-- start SOURCE DOCUMENT --
In the end the choice of this tube was unfortunate. The Williams tube was considerably better developed, and despite the need for refresh could easily hold 1024 bits per tube, and was quite reliable when operated correctly. The MIT tube was still in development, and while the goal was to hold 1024 bits per tube, this goal was never reached, even several years after the plan had called for full-size functional tubes. Also, the specifications had called for an access time of six microseconds, but the actual access time was around 30 microseconds. Since the basic cycle time of the Whirlwind I processor was determined by the memory access time, the entire processor was slower than designed.
-- end SOURCE DOCUMENT --
-- start DATASET ENTRIES --
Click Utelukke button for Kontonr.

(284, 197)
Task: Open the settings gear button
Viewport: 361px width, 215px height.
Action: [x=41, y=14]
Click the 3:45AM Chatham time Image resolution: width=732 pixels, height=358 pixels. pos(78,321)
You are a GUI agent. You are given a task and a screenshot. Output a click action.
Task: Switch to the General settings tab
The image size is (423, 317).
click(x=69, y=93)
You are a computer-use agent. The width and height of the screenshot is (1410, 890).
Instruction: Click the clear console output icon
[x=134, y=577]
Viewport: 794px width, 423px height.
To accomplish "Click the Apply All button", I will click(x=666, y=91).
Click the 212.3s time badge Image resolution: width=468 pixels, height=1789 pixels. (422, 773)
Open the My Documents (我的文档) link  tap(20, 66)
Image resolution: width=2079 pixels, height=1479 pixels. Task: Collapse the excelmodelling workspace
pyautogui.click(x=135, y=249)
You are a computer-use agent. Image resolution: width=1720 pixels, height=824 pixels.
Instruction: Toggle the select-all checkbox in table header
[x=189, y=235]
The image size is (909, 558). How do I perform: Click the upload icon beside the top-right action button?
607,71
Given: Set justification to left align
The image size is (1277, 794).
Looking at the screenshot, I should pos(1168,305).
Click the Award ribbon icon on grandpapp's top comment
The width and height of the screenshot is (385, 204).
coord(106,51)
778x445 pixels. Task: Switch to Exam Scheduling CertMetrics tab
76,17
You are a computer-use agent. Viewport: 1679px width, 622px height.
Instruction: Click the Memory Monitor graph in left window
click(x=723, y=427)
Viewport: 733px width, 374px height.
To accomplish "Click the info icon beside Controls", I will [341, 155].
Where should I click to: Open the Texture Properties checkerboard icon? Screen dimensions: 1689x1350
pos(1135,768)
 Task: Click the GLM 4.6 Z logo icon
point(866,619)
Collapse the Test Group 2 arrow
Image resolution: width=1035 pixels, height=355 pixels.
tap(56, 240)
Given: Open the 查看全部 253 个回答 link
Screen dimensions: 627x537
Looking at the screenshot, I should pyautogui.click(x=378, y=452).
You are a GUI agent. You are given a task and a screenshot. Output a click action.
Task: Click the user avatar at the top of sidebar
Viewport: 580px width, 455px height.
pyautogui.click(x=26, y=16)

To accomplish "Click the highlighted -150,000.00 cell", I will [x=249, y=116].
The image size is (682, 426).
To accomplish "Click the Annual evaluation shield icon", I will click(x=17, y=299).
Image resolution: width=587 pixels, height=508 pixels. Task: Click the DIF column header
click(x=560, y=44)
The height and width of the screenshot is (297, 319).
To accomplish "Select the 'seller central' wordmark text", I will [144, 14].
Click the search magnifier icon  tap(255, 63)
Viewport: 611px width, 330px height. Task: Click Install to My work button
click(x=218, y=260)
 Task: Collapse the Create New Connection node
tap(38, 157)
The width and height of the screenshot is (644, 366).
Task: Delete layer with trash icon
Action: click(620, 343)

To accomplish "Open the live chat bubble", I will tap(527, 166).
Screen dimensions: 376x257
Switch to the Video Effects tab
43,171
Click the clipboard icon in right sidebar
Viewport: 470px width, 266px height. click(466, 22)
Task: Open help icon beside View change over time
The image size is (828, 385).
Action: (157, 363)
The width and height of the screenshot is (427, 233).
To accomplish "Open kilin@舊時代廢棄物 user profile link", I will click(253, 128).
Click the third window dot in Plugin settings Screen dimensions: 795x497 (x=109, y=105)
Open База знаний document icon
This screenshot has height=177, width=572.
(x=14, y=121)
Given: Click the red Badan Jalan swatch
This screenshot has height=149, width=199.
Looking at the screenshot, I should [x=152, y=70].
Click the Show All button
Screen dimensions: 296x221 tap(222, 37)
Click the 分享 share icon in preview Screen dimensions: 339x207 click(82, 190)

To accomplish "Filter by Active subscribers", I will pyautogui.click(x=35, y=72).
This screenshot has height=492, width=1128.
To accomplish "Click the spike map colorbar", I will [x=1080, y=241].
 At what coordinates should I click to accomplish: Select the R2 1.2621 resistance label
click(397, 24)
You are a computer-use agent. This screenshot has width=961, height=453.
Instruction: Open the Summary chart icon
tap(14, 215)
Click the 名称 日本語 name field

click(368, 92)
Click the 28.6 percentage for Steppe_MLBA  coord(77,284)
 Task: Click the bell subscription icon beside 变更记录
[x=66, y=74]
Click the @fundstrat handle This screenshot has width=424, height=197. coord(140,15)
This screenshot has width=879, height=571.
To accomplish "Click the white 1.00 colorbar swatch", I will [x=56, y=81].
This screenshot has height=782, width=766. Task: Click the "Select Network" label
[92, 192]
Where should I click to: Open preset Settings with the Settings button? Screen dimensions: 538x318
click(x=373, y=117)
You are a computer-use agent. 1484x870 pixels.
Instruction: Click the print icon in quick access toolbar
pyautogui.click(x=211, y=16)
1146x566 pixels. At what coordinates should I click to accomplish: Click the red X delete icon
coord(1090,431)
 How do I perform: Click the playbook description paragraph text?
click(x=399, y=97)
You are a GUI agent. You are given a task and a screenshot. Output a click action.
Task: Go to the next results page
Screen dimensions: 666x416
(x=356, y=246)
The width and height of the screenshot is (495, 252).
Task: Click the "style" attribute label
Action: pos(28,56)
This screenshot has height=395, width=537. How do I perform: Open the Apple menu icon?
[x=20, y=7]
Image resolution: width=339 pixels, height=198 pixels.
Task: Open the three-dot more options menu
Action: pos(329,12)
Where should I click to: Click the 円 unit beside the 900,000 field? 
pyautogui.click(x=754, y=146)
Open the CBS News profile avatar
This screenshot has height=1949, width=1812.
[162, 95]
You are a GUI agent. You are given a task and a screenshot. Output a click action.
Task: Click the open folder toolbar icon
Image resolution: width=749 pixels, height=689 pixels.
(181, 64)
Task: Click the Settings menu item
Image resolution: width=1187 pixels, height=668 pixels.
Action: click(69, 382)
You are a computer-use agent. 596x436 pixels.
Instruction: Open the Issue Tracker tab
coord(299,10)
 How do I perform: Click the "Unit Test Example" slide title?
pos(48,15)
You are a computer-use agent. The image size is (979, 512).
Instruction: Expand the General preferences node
-- end DATASET ENTRIES --
## AIM OF THE TASK
Condense the paragraph beginning "In the end the choice of this tube" from the passage on the Whirlwind I memory tubes into a short bulleted list that keeps its main facts.

## FINISHED EXERCISE
- The choice of the MIT tube proved unfortunate.
- The Williams tube was much better developed. Despite needing refresh, it easily held 1024 bits per tube and was quite reliable when operated correctly.
- The MIT tube was still in development. It never reached its goal of 1024 bits per tube, even years after full-size functional tubes were due.
- Its access time was about 30 microseconds instead of the specified six.
- Because memory access time set the Whirlwind I's basic cycle time, the whole processor ran slower than designed.